When the wind is blowing onshore, it is a delight for beachcombers and a blight for swimmers. The beaches can be clogged with masses of salps and bluebottles. Schools of small juvenile fish soon get in on the act. They then attract predatory tuna, marine mammals and seabirds. The most well-known of these phenomena is the ‘sardine run’ off the east coast of Southern Africa where cold currents from the south cause a temporary but massive boom in marine life. The water will go cloudy with plankton for a while, but the surface layer will soon become depleted of nutrients because there are soon too many mouths to feed. The plankton starts to die, and only the welladapted can survive this famine.
As the numbers of plankton drop, the fish and birds will move away to a more productive area. The plankton that is a bit more mobile, like the dinoflagellates that come equipped with a pair of tiny oars, will swim down deeper where there are still some nutrients. Diatoms are small single celled plants with a hard shell. They can’t swim to greener pastures but diatoms can hang on because they are very efficient at extracting nitrogen at very low levels.
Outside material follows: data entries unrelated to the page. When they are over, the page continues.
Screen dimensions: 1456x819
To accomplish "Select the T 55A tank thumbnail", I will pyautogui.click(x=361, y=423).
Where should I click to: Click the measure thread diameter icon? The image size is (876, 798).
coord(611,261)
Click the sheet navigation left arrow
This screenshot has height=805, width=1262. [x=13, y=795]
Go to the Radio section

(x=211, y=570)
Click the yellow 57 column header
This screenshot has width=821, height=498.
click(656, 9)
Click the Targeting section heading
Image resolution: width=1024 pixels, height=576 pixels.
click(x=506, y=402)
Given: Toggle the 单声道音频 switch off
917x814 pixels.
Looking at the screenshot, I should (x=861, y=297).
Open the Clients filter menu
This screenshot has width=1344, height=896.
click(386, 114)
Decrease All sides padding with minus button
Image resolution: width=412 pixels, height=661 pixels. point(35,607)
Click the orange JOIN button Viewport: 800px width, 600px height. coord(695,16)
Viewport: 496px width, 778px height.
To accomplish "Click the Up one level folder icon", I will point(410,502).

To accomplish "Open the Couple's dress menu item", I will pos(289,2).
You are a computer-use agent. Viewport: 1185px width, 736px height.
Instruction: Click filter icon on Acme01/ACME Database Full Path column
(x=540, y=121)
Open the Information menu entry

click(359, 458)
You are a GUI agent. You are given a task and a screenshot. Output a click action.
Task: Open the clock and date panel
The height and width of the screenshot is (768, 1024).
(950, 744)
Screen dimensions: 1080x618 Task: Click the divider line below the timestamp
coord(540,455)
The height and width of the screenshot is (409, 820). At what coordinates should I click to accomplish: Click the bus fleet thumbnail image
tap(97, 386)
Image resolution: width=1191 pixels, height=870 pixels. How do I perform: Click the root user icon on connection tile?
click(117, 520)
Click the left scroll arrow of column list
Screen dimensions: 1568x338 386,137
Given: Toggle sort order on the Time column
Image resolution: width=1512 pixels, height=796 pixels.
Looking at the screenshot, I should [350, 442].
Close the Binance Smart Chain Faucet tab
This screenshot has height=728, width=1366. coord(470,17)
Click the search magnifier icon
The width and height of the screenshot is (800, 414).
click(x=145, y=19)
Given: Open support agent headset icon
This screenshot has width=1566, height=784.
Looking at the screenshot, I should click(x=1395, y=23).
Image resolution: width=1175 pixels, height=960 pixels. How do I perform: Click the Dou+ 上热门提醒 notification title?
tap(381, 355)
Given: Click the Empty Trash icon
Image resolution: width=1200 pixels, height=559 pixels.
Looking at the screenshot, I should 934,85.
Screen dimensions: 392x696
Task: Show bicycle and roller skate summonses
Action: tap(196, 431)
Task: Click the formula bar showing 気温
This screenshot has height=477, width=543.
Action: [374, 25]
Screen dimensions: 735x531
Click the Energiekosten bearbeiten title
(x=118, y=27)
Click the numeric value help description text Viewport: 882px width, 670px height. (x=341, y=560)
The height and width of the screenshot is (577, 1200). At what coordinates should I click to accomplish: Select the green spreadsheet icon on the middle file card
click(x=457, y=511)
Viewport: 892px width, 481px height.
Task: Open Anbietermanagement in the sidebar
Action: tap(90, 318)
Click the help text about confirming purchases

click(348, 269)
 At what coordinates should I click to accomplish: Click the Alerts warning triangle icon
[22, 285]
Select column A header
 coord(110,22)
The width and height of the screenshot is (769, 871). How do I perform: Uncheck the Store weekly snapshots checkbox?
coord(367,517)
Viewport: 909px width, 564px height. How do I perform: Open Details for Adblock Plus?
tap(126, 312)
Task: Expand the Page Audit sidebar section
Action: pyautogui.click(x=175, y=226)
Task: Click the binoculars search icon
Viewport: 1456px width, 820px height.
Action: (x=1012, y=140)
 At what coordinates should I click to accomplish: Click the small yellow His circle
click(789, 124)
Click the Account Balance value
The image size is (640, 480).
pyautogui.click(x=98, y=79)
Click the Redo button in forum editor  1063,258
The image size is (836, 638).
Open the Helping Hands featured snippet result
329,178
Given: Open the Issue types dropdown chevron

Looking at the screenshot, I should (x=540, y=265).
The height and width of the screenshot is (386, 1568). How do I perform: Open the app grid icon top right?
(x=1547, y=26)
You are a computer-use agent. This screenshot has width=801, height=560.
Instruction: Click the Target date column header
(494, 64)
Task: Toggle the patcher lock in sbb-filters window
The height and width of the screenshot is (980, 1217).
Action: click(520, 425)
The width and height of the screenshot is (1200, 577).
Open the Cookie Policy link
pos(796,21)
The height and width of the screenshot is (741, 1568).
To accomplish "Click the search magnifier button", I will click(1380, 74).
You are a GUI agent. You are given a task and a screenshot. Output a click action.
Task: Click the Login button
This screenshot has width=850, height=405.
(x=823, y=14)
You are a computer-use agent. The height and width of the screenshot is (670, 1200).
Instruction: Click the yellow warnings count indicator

Then the wind, or upwelling current eddies again stir up the surface layer and inject more nutrients. The ‘boom and bust’ cycle takes off once more.
Sometimes plankton growth is not halted by the amount of nutrients. In fact, plankton can sometimes get too much of the wrong sort of ‘junk’ food. Off Sydney it’s been shown that vitamin B12 and thiamin deficiency halts plankton blooms well before the food runs out. They have binged on ‘cheap takeaways’, so the plankton has to wait for fresh currents to bring along the marine equivalent of a dissolved ‘vegemite sandwich’ before they can start breeding again. In the open ocean the plankton usually have to handle some pretty rough food, naturally complex nitrates and nitrides that take a bit of eating, but if they travel near an estuary like Port Phillip, Port Jackson, the Derwent, the Swan, or the Port River, the plankton will sometimes find easy-to-use ammonia ‘fast food’ from sewerage works and other human pollutants. The plankton can bloom so dramatically, that it can starve the water of oxygen and outcompete other forms of life. An enclosed waterway can end up being full of plankton and algae, murky, smelly and lifeless. Despite occasionally causing us problems, plankton is the foundation of all marine life, including neing the basis of our seafoods. An area of ocean rich in plankton can be up to 5 times more productive than the same area of sea floor. Coastal reef also get a lot of their food from passing plankton. Great Barrier Reef corals have been found to get 90% of their food from oceanic plankton. There is so much of it, that it can sustain the largest animals on Earth, animals as large as a Blue Whale. We can’t see most of them, but as Yoda would say, “size not important, only life important”.